Spectral projections and resolvent bounds for partially elliptic quadratic differential operators

TL;DR

This paper investigates resolvent bounds and spectral projections for partially elliptic quadratic differential operators, providing exponential estimates, asymptotic expansions, and characterizations of orthogonal projections, especially for Kramers-Fokker-Planck operators.

Contribution

It introduces new exponential resolvent bounds and asymptotic spectral projection expansions for partially elliptic quadratic operators, including a full characterization of orthogonal spectral projections.

Findings

Exponential resolvent bounds established for these operators.

Complete asymptotic expansions for spectral projections in one dimension.

Exponential upper bounds and growth rates in higher dimensions.

Abstract

We study resolvents and spectral projections for quadratic differential operators under an assumption of partial ellipticity.
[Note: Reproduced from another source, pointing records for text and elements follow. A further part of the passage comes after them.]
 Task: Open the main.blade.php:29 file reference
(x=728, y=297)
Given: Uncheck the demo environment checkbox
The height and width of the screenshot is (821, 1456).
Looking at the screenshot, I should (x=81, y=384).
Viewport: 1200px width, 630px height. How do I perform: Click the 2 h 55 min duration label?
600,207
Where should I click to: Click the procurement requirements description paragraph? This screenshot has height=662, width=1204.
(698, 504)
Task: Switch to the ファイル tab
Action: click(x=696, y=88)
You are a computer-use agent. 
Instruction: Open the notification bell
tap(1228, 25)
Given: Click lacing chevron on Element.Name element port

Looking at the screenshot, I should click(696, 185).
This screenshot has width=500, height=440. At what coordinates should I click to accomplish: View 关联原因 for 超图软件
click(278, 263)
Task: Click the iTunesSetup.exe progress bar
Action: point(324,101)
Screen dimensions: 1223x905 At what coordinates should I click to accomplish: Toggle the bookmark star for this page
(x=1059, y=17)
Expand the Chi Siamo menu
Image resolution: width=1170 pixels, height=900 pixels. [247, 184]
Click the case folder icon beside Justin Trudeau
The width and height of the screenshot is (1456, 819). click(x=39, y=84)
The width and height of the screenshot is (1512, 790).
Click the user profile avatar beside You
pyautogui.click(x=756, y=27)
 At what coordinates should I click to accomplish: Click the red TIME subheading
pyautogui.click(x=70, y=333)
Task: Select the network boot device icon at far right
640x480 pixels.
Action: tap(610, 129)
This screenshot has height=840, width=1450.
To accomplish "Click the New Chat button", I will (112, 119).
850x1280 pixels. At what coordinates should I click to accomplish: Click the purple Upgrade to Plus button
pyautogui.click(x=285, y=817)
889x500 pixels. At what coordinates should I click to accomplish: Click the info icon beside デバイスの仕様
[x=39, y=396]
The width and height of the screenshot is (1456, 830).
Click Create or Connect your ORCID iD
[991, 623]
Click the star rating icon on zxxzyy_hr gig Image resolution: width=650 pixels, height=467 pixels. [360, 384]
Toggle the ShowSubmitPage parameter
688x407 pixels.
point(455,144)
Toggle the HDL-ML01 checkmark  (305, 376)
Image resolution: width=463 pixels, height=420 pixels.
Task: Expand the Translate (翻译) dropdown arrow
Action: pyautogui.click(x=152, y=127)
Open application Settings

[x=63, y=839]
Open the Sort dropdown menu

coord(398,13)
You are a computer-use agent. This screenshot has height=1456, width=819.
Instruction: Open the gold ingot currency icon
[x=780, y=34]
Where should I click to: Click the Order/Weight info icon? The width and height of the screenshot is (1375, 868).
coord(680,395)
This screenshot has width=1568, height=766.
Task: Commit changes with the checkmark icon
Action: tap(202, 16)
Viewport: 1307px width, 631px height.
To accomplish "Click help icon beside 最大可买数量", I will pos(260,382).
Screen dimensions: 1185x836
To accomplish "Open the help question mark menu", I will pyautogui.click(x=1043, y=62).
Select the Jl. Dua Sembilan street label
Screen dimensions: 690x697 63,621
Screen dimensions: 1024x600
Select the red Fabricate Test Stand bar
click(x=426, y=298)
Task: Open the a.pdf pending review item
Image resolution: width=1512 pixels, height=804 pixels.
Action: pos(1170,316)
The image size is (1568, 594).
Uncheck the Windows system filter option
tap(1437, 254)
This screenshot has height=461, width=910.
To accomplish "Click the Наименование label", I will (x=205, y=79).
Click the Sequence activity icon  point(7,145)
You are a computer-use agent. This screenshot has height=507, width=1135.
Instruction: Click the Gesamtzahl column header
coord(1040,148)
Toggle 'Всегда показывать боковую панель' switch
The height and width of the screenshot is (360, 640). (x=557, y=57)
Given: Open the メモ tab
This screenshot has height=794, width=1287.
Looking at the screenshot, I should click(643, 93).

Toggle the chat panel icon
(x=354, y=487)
We establish exponential-type resolvent bounds for these operators, including Kramers-Fokker-Planck operators with quadratic potentials. For the norms of spectral projections for these operators, we obtain complete asymptotic expansions in dimension one, and for arbitrary dimension, we obtain exponential upper bounds and the rate of exponential growth in a generic situation. We furthermore obtain a complete characterization of those operators with orthogonal spectral projections onto the ground state.